### Exercise aim
Copy exactly the lines of the material below, starting with the first and including the line that holds "Caixa de som (27, 1926)".

::: Data supplied :::

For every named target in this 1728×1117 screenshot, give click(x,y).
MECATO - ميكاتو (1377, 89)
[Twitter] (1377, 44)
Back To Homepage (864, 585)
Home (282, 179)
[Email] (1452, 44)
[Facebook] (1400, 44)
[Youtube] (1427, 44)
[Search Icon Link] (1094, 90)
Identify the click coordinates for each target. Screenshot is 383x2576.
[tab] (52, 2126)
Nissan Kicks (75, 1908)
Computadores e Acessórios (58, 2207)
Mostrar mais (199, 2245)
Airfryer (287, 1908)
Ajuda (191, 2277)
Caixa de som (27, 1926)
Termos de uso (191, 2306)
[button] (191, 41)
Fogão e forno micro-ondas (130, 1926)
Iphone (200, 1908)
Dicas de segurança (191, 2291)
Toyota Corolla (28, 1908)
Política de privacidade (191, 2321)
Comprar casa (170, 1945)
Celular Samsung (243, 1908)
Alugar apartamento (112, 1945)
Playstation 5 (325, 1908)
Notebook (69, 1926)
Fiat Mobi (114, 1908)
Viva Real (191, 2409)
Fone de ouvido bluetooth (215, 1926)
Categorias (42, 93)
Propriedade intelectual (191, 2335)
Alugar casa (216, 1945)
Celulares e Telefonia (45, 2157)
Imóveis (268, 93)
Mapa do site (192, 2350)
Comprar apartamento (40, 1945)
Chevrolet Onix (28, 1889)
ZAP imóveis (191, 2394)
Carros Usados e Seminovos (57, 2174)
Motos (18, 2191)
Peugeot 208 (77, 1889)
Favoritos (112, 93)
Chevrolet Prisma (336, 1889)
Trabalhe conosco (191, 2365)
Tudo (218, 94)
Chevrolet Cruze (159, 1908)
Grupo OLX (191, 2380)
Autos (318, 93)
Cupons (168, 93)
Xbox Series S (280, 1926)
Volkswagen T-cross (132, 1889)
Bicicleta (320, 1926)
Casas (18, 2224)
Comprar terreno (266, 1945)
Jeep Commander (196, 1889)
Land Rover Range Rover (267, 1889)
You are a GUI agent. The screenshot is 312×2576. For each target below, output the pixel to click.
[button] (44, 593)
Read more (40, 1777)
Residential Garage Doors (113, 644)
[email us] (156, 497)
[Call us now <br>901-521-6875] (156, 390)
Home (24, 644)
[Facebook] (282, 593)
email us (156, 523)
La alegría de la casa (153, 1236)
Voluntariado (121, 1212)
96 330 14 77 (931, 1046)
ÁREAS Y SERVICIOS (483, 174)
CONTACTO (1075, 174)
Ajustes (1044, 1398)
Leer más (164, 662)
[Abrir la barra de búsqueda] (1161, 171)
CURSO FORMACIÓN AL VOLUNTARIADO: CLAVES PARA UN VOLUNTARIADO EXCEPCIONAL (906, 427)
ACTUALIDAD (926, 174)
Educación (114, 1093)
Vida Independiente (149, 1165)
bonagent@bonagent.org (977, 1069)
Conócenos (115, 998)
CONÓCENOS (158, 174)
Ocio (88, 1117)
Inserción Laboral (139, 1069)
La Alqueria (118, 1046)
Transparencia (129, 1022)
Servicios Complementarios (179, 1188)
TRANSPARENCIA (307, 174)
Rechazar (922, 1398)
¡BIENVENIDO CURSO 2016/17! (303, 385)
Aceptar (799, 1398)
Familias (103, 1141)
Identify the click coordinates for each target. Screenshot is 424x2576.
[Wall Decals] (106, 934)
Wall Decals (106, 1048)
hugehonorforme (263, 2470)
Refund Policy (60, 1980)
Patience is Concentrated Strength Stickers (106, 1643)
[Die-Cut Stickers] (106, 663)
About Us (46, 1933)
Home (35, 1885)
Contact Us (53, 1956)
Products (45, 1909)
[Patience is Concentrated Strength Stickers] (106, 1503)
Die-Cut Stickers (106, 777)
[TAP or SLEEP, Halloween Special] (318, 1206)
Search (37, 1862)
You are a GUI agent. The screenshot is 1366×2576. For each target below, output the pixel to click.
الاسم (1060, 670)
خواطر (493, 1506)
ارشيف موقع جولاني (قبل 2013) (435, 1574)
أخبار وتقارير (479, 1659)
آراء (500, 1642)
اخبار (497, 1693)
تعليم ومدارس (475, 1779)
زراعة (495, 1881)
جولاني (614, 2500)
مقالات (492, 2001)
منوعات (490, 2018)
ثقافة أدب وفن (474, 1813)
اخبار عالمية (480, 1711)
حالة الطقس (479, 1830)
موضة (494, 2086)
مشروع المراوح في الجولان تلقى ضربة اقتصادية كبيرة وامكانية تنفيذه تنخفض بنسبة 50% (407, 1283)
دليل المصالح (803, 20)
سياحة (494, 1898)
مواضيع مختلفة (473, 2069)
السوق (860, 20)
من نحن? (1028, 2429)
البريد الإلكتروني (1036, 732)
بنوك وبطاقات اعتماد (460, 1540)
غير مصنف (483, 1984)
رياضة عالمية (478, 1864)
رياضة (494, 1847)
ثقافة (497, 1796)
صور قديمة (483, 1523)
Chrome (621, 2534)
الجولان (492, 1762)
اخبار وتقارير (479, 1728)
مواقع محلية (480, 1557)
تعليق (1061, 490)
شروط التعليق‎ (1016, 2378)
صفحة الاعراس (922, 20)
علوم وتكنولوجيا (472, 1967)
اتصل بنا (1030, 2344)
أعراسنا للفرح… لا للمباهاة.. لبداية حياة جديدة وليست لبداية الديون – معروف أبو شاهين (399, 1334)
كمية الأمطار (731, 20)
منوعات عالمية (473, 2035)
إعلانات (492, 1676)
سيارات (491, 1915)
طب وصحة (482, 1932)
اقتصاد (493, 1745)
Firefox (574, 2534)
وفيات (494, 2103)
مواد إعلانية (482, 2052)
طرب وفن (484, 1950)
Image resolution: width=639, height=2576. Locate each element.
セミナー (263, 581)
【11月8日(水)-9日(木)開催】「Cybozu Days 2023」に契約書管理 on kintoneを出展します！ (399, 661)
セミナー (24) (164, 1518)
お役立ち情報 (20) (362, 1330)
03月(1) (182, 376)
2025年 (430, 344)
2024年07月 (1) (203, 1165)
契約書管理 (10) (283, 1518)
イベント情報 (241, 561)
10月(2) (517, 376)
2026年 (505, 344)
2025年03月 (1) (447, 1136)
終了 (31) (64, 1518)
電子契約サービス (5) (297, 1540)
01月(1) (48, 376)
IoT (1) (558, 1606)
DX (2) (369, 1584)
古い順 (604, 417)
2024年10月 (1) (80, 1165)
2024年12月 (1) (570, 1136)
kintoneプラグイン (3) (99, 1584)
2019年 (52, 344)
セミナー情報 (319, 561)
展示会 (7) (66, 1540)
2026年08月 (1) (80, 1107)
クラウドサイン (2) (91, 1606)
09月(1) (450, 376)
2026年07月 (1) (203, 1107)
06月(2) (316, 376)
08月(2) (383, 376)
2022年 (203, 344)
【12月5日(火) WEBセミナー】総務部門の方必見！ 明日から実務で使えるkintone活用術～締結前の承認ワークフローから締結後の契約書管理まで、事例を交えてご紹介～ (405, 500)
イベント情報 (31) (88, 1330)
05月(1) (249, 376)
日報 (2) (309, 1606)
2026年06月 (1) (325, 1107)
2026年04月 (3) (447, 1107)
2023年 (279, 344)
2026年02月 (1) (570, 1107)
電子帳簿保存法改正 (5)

:::

### Solution for this problem
For every named target in this 1728×1117 screenshot, give click(x,y).
MECATO - ميكاتو (1377, 89)
[Twitter] (1377, 44)
Back To Homepage (864, 585)
Home (282, 179)
[Email] (1452, 44)
[Facebook] (1400, 44)
[Youtube] (1427, 44)
[Search Icon Link] (1094, 90)
Identify the click coordinates for each target. Screenshot is 383x2576.
[tab] (52, 2126)
Nissan Kicks (75, 1908)
Computadores e Acessórios (58, 2207)
Mostrar mais (199, 2245)
Airfryer (287, 1908)
Ajuda (191, 2277)
Caixa de som (27, 1926)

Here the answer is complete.